Die Zahl der Firmenpleiten ist in Deutschland im Februar um 3,9 Prozent zum Vorjahr gesunken. Insgesamt meldeten die Gerichte 2 962 Unternehmensinsolvenzen, wie das Statistische Bundesamt am Freitag mitteilte.

HB WIESBADEN. Die Gesamtzahl der von den Amtsgerichten registrierten Insolvenzen stieg jedoch um 15,6 Prozent, da die Verbraucherpleiten um fast 44 Prozent zulegten. Grund für den starken Anstieg der privaten Pleiten ist nach Ansicht von Experten die Vereinfachung des Insolvenzrechts.
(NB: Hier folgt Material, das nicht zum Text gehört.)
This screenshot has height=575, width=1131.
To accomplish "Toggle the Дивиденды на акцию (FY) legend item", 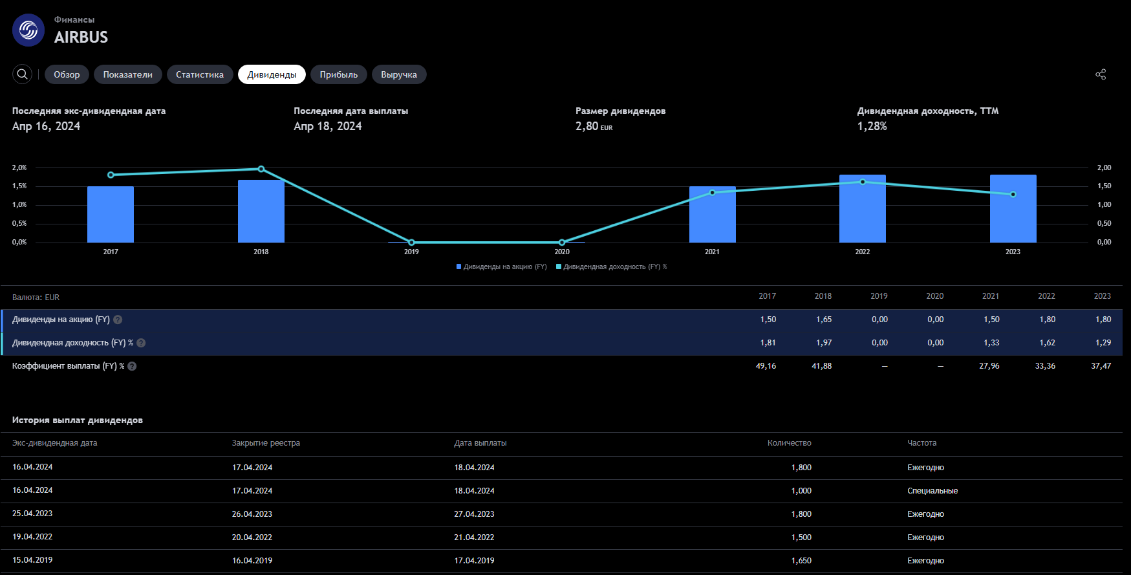I will click(x=502, y=266).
Allein im Februar registrierte das Amt fast 4 700 zahlungsunfähige Verbraucher.

Nach Angaben der Gerichte beliefen sich die Forderungen der Gläubiger im Februar auf 2,5 Milliarden Euro, das sind 0,4 Milliarden weniger als im Februar 2004. Davon seien rund 60 Prozent ausstehende Zahlungen von Unternehmen. Im Januar war die Zahl der Insolvenzen bereits stark gesunken, erstmals seit November 2003 waren weniger als 3 000 Firmen Pleite gegangen.
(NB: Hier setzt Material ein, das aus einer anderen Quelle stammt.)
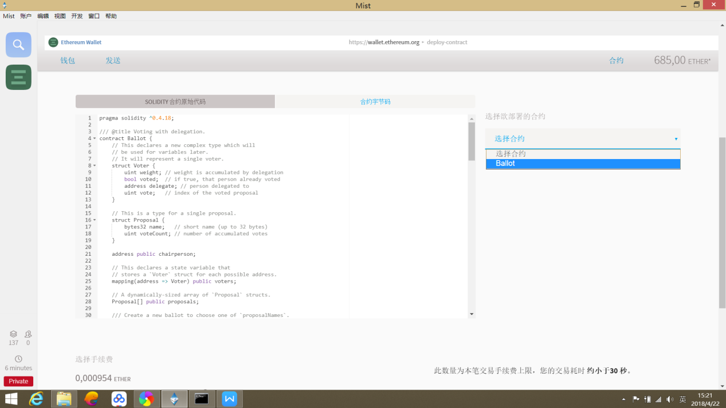Collapse the code fold arrow at line 4
The image size is (726, 408).
pos(95,138)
Die Daten bestätigen die Prognose des Bundesverbandes Deutscher Inkassounternehmen, wonach die Pleitewelle bei deutschen Unternehmen allmählich abebbt, die Zahl der Verbraucherinsolvenzen aber weiter steigt. Im laufenden Jahr rechnet der Verband nach früheren Angaben mit rund 38 000 Firmenzusammenbrüchen, nach 39 213 im Jahr 2004. Die Zahl der Verbraucherinsolvenzen dürfte mit 60 000 Fällen dagegen ein Rekordniveau erreichen.